%%
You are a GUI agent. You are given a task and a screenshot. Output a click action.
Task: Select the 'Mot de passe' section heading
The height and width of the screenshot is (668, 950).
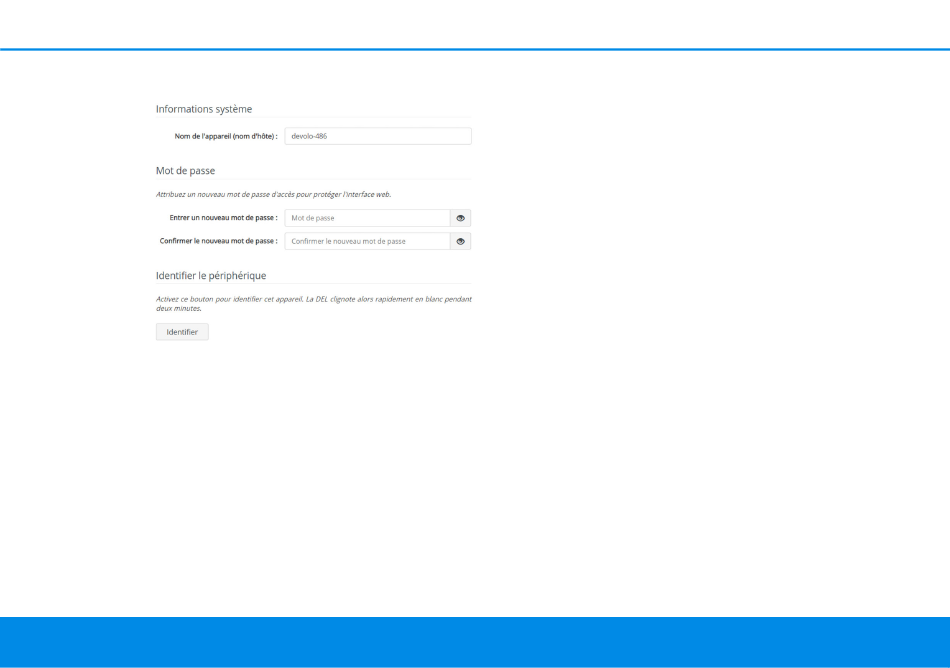pyautogui.click(x=185, y=171)
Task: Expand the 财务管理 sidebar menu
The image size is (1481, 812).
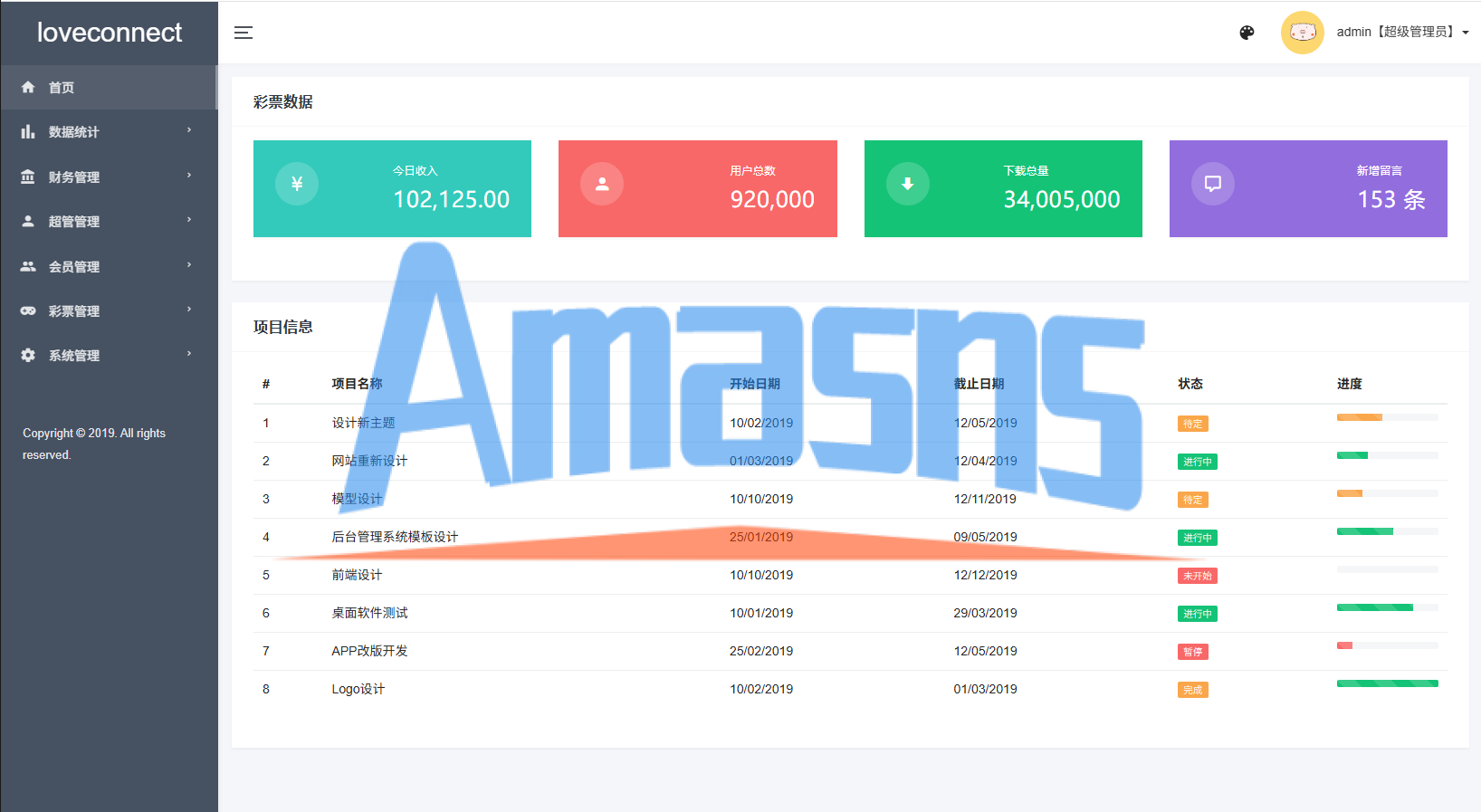Action: pyautogui.click(x=109, y=177)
%%
__Exercise description__
Would you output the data above exactly as written, but with no images?

__Expected output__
You are a GUI agent. You are given a task and a screenshot. Output a click action.
Task: Select the 'Mot de passe' section heading
The height and width of the screenshot is (668, 950).
pyautogui.click(x=185, y=171)
Task: Expand the 财务管理 sidebar menu
The image size is (1481, 812).
Action: pyautogui.click(x=109, y=177)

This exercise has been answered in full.